May 26, 1999

Internet Direct Dial

kcrost@orrick.com(212) 506-5070

U.S. Securities and Exchange Commission
450 Fifth Street, N.W.

Mail Stop 6-9
Washington, D.C. 20549


Attention Jonathan G. Katz, Secretary

Re: Securities Exchange Act Release No. 41110, File No. S7-5-99

Ladies and Gentlemen:

We represent clients with an interest in the asset-backed securities market. We submit these comments in response to the re-proposed amendments to rule 15c2-11 under the Securities Exchange Act of 1934.1

Rule 15c2-11 requires broker-dealers that publish the first priced quotation for certain micro-cap securities to obtain and review specific information about the issuer prior to posting the quotation on a quotation medium. Under the current rule, broker-dealers that publish subsequent quotes on the quotation medium are not obligated to obtain and review this information. The re-proposed amendments to rule 15c2-11 would expand the requirements of the rule so that all broker-dealers would be required to obtain and review the issuer information before entering their first quotation, whether priced or not. The re-proposed amendments would also obligate broker-dealers to obtain and review issuer information when publishing subsequent priced quotes.
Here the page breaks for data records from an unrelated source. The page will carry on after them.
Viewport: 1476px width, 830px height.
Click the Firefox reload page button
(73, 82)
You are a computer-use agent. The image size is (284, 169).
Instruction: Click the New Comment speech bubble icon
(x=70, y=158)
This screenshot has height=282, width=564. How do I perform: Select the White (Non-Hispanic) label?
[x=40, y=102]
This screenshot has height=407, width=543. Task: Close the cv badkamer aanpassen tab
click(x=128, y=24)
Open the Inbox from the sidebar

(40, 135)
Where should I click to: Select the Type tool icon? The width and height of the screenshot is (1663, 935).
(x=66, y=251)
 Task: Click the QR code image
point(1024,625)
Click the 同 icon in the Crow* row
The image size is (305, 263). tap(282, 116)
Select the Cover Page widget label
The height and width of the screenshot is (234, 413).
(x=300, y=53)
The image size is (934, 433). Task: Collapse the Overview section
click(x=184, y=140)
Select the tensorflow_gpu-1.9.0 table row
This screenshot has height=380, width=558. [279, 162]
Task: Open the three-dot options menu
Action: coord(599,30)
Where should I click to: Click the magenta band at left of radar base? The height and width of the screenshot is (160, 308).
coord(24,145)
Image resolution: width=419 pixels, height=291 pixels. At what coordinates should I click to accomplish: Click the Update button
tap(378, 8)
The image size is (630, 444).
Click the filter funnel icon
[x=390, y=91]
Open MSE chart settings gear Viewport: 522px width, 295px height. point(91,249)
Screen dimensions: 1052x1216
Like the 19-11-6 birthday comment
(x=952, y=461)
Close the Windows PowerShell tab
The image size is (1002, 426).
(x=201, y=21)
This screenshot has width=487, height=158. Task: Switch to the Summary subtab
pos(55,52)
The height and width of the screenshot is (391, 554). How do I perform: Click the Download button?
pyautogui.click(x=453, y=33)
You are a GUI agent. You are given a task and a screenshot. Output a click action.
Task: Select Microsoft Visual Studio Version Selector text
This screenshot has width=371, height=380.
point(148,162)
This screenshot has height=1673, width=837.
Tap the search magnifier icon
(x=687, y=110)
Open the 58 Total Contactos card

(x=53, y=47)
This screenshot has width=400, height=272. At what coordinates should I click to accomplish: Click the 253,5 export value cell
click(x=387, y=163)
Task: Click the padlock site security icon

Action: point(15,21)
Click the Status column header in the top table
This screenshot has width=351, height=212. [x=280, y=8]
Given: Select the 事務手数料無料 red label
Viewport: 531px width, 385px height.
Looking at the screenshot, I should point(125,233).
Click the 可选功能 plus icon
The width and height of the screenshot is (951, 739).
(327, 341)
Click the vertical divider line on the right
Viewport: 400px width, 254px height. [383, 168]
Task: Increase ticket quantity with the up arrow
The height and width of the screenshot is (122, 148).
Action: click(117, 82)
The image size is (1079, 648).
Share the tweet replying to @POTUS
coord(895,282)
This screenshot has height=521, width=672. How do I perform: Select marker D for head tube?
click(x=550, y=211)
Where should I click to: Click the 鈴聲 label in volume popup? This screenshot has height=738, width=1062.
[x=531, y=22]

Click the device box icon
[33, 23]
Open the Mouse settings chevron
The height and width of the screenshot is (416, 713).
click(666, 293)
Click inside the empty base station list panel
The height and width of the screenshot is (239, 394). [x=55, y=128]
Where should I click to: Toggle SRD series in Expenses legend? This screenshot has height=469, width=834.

We address these comments solely to the application of rule 15c2-11 to asset-backed securities ("ABSs"). We specifically endorse the comments dated April 27, 1999, submitted by The Bond Market Association ("TBMA").

We note that the Securities and Exchange Commission proposes to except investment grade ABS from rule 15c2-11. We do not believe that the anti-manipulative objectives of rule 15c2-11 are necessary or effective for the debt markets, including the non-investment grade asset-backed segment of the debt markets. ABSs represent a financial obligation by the issuer to pass through payments received on the securitized assets rather than the value and corporate prospects of the issuer. ABSs are priced off of the spread to Treasury securities with comparable maturities. Thus prices are sensitive to interest rates. As such, ABSs, whether investment grade or non-investment grade, are generally fungible with other similarly-rated ABS instruments backed by similar assets and having similar maturities. In order to manipulate an ABSís market value, one would have to manipulate all the ABSs within a particular rating category and having similar assets and maturities. Moreover, the ABS market is comprised almost exclusively of institutional investors who have the incentive and means to review independently the fundamentals of the issues in which they invest. These investors have an equal ability to identify any artificial pressure on the price of the securities as broker-dealers. As such, a greater number of sophisticated market participants monitors the market for ABS issues, resulting in a greater likelihood that any manipulative scheme that might arise involving ABSs would be quickly discovered and defeated. ABSs also trade in large denominations that make them irrelevant to the general retail market. Accordingly, it would be extremely costly and difficult, if not impossible, effectively to manipulate ABSs, as evidenced by the lack of instances of fraud found by the Commission in the ABS and other debt markets.

In addition, rule 15c2-11 is aimed at a segment of the market the Commission believes is most susceptible to manipulation -- the securities for thinly-traded, thinly-capitalized companies. ABS do not share these characteristics. ABSs are used as vehicles to securitize a group of assets sharing similar attributes and producing a stream of revenues. They do not customarily rely on a single obligor for their value, and the risk of non-payment of any particular securitized asset is reduced because it is part of an extremely large asset pool. The very size of the pool reduces the ability to manipulate ABSs. Most ABS offerings generally exceed $100 million in value.

We do not believe that the regulatory burdens imposed by rule 15c2-11 with respect to the ABS market yield any benefits to investors, issuers, broker-dealers or the markets generally. These burdens include the cost of collecting information and verifying the reliability of the source of that information. Under the re-proposed amendments, this burden would be expanded significantly, as broker-dealers would no longer be able to avail themselves of the "piggyback" exception, which excepts broker-dealers from the rule when they publish quotes in an interdealer quotation system for securities that are already regularly and frequently quoted in that system. Thus, all broker-dealers publishing the quotations would be obligated to undertake the collection and review of issuer information for all issues in which they publish the first quotation, whether priced or unpriced, and in which they publish subsequent priced quotations. These broker-dealers would additionally be required to provide this information to investors and others upon request.

For these reasons, we strongly encourage the Commission to except non-investment grade ABSs from the application of rule 15c2-11. At a minimum, we request that the Commission except non-investment grade ABSs from the ruleís application until it has completed its review of the asset-backed market and the relevance of ratings to that market so it may avoid penalizing this market on the basis of a merely hypothetical concern.

Thank you for your attention to this matter.

 

 

Very truly yours,

 

/s/ Katharine I. Crost

 

Katharine I. Crost

Orrick, Herrington, Sutcliffe

1 Sec. Exch. Act Rel. No. 41110, File No. S7-5-99 (Feb. 25, 1999), 64 Fed. Reg. 11124 (Mar. 8, 1999).